Jackknife in R to obtain interval estimates

I have a question on how to use the jackknife using the bootstrap package. I want to obtain the interval estimate for the jackknife method.
I've tried running the code below, but no results for my parameter estimate.
rm(list=ls())
library(bootstrap)
library(maxLik)
set.seed(20)
lambda <- 0.02
beta <- 0.5
alpha <- 0.10
n <- 40
N <- 1000
lambda_hat <- NULL
beta_hat <- NULL
cp <- NULL
jack_lambda <- matrix(NA, nrow = N, ncol = 2)
jack_beta <- matrix(NA, nrow = N, ncol = 2)
### group all data frame generated from for loop into a list of data frame
data_full <- list()
for(i in 1:N){
u <- runif(n)
c_i <- rexp(n, 0.0001)
t_i <- (log(1 - (1 / lambda) * log(1 - u))) ^ (1 / beta)
s_i <- 1 * (t_i < c_i)
t <- pmin(t_i, c_i)
data_full[[i]] <- data.frame(u, t_i, c_i, s_i, t)
}
### statistic function for jackknife()
estjack <- function(data, j) {
data <- data[j, ]
data0 <- data[which(data$s_i == 0), ] #uncensored data
data1 <- data[which(data$s_i == 1), ] #right censored data
data
LLF <- function(para) {
t1 <- data$t_i
lambda <- para[1]
beta <- para[2]
e <- s_i*log(lambda*t1^(beta-1)*beta*exp(t1^beta)*exp(lambda*(1-exp(t1^beta))))

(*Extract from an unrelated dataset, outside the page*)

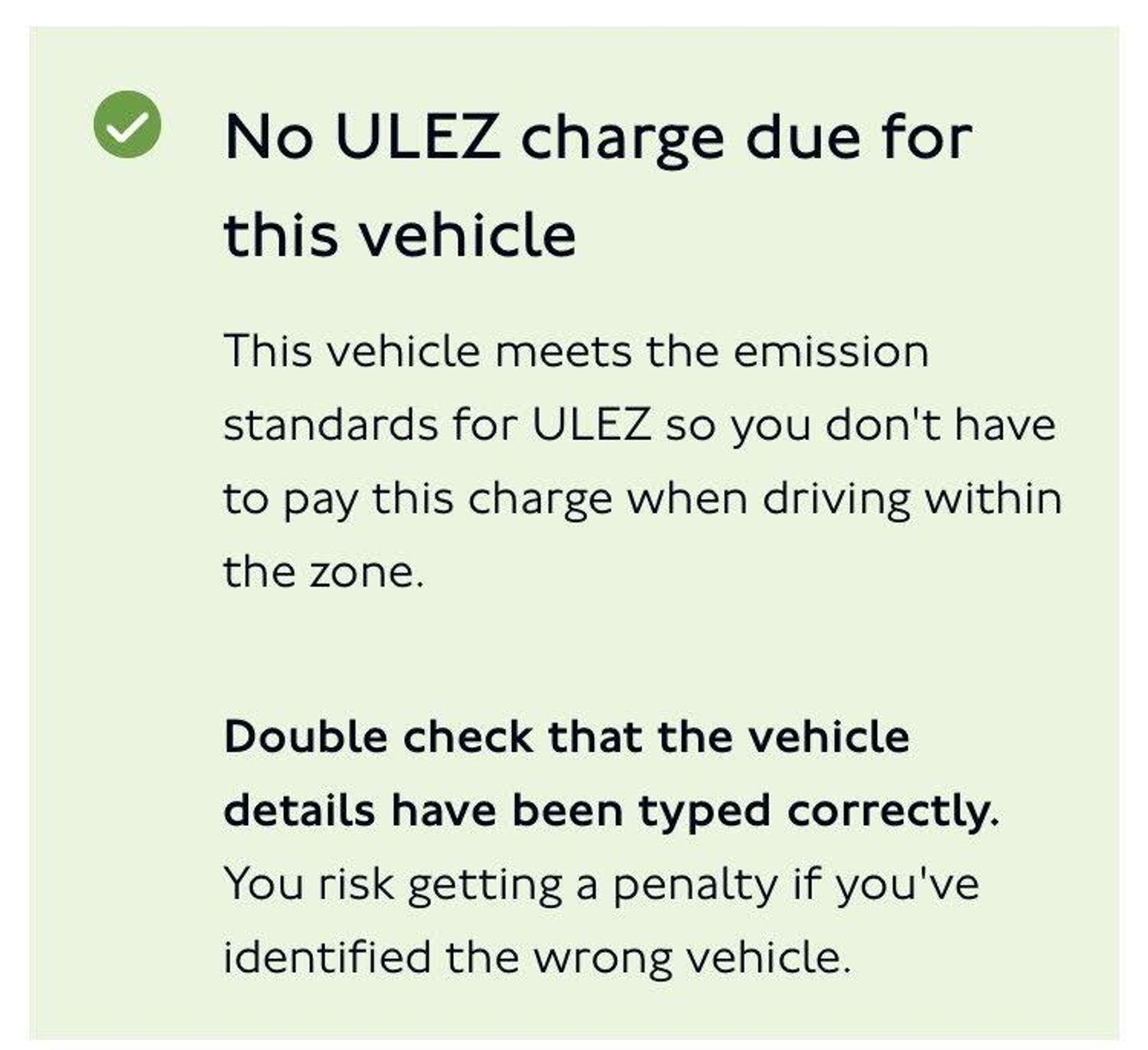
Task: Click "this vehicle" in the heading's second line
Action: click(x=399, y=235)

r <- (1-s_i)*log(exp(lambda*(1-exp(t1^beta))))
f <- sum(e + r)
return(f)
}
mle <- maxLik(LLF, start = c(para = c(0.02, 0.5)))

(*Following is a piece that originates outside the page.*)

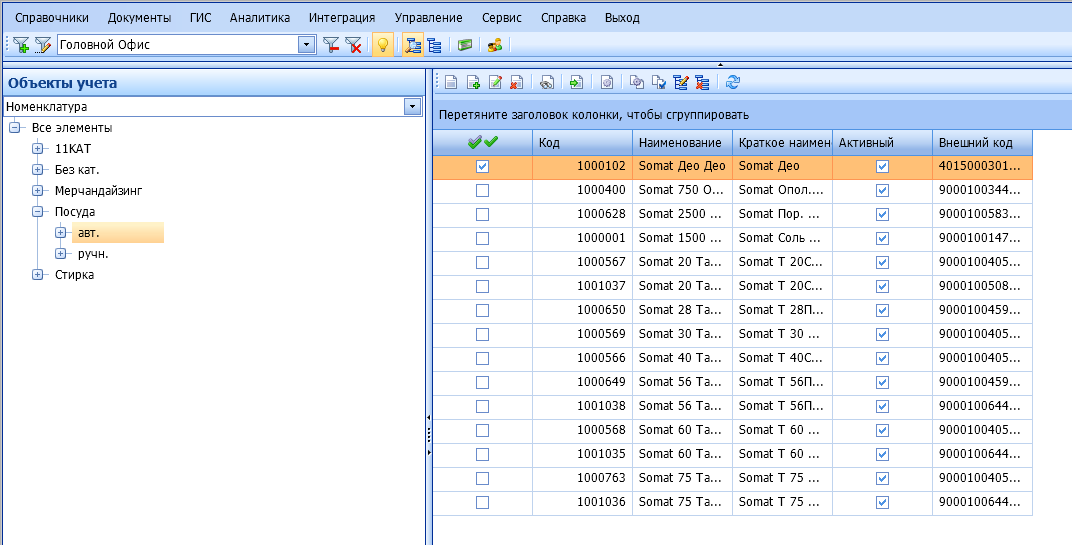This screenshot has width=1072, height=545.
Task: Refresh the table with blue arrows icon
Action: click(733, 83)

lambda_hat[i] <- mle$estimate[1]
beta_hat[i] <- mle$estimate[2]
return(c(lambda_hat[i], beta_hat[i]))
}
jackknife_resample<-list()
for(i in 1:N) {
jackknife_resample[[i]]<-data_full[[i]][-i]
results <- jackknife(jackknife_resample, estjack,R=1000)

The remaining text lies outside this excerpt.